Amgen Renews

RKP isn’t really a news site, so the announcement that Amgen has renewed its contract with AEG Sports to continue its sponsorship of the Amgen Tour of California might seem odd material for a post. The reason it’s here is because this isn’t your garden-variety cycling news. This is big.

I confess, for weeks, more than a month, in fact, I’ve been writing the obituary for the Amgen Tour of California. I thought an announcement notifying cycling fans of the race’s demise was a formality, so the news that the company has renewed isn’t just a pleasant little news brief. This is big.

So why was I so down on the future of the Tour of California? Let me count the reasons.

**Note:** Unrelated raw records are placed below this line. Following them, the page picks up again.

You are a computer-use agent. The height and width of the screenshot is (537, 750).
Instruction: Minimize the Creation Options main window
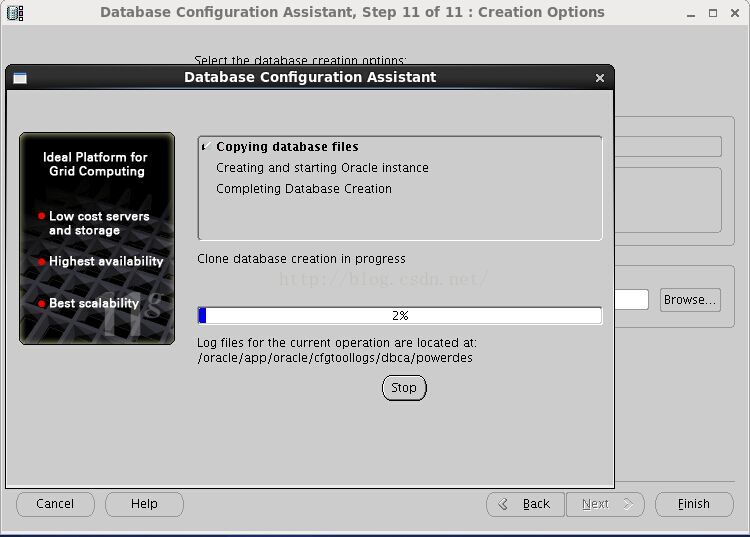(690, 13)
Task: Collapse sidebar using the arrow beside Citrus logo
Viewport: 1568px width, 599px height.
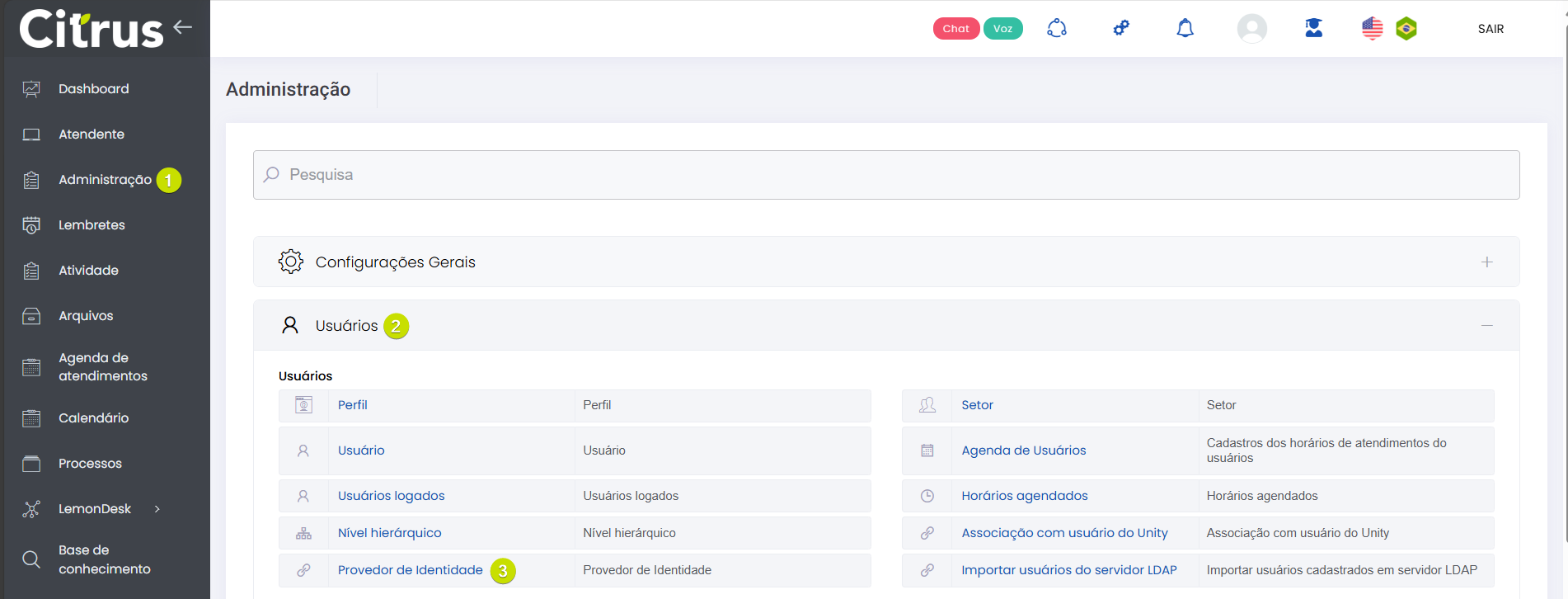Action: pyautogui.click(x=183, y=27)
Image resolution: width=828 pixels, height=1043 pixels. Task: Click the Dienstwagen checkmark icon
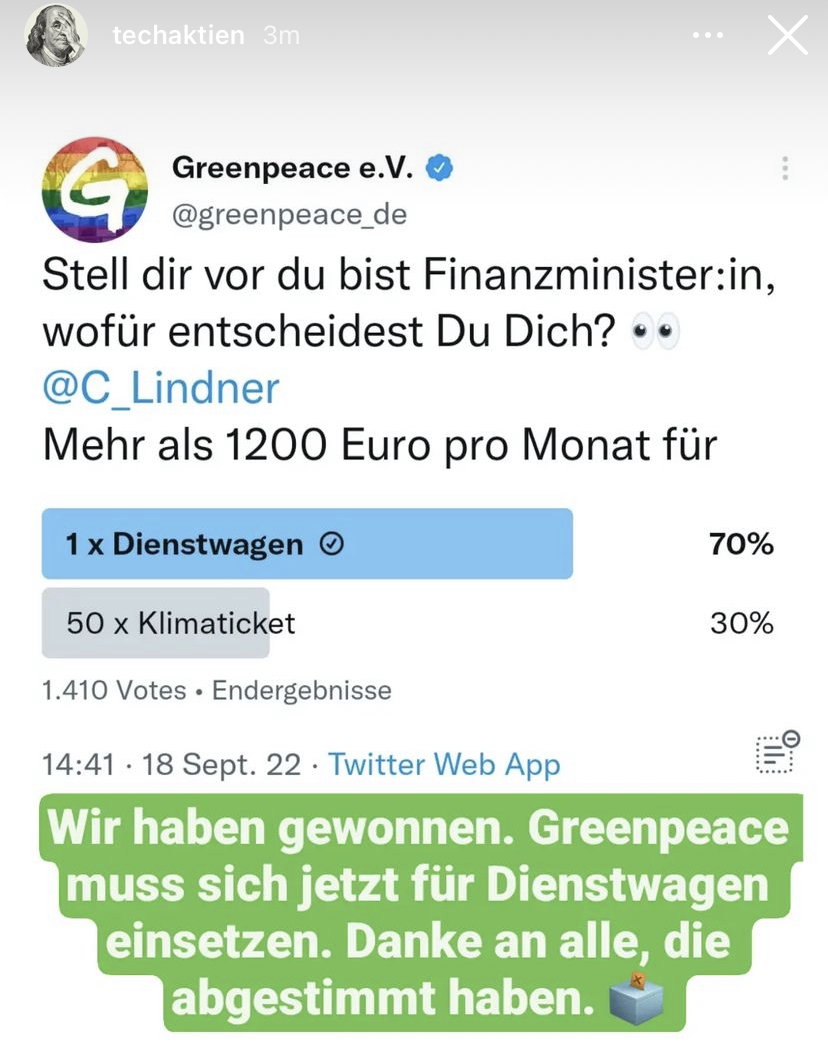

  1. In the United States, races have a terrible history of folding after a sponsor’s contract is up. The Coors Classic folded up shop following the 1988 race after the race’s contract with Coors ended. Race director Michael Aisner approached Nuprin and Dodge, both of whom agreed to sponsor the race only to decline involvement at the 11th hour. The Tour de Georgia was notable for the fact that it’s the only major U.S. stage race that managed to sign three different title sponsors—Dodge, Ford and AT&T.
  2. Losing a race director has had dire consequences for races. When Mike Plant left the Tour DuPont at the end of the 1996 edition, the prospective next sponsor (DuPont’s contract was up) didn’t have much confidence in the new race director and ultimately the race couldn’t secure a new sponsor.
  3. The 2011 edition of the Amgen Tour of California got off to a rocky start with a stage cancellation and the start of a stage moved. Sponsors don’t like to see their events not happen as planned.
  4. The 2010 and 2011 editions of the race were upstaged by doping revelations that cast cycling in an unusually negative light. Landis’ and Hamilton’s revelations made much bigger news than the typical positive test. Who wants to spend millions to sponsor an ugly press conference?
  5. The economy still sucks. It’s why there’s no Tour of Missouri and no Tour de Georgia. Finding sponsorship money is as unlikely as winning the lottery two days in a row.
For me, the takeaways are that Amgen has supreme confidence in AEG Sports. Despite the departure of race director Andrew Messick, Amgen believes AEG will put on the same quality event they have in the past. Obviously, Amgen sees a brighter future for itself despite the economy than many other companies do. Further, the two-year deal will give AEG time to prove that the new race director is as good as Messick was, which will be crucial if they are to sign another sponsor after Amgen, for they were certainly end their association some day. If the race can get through the next two years with no RP black eyes due to canceled stages (this year, with record snowpack in the Sierra, was the wrong year to plan stages in the mountains—wait for the drought to return) or doping (the only thing that could compare to this year’s revelation would be if Lance Armstrong held a similar press conference during next year’s race—and that’s less likely than little green men abducting the peloton).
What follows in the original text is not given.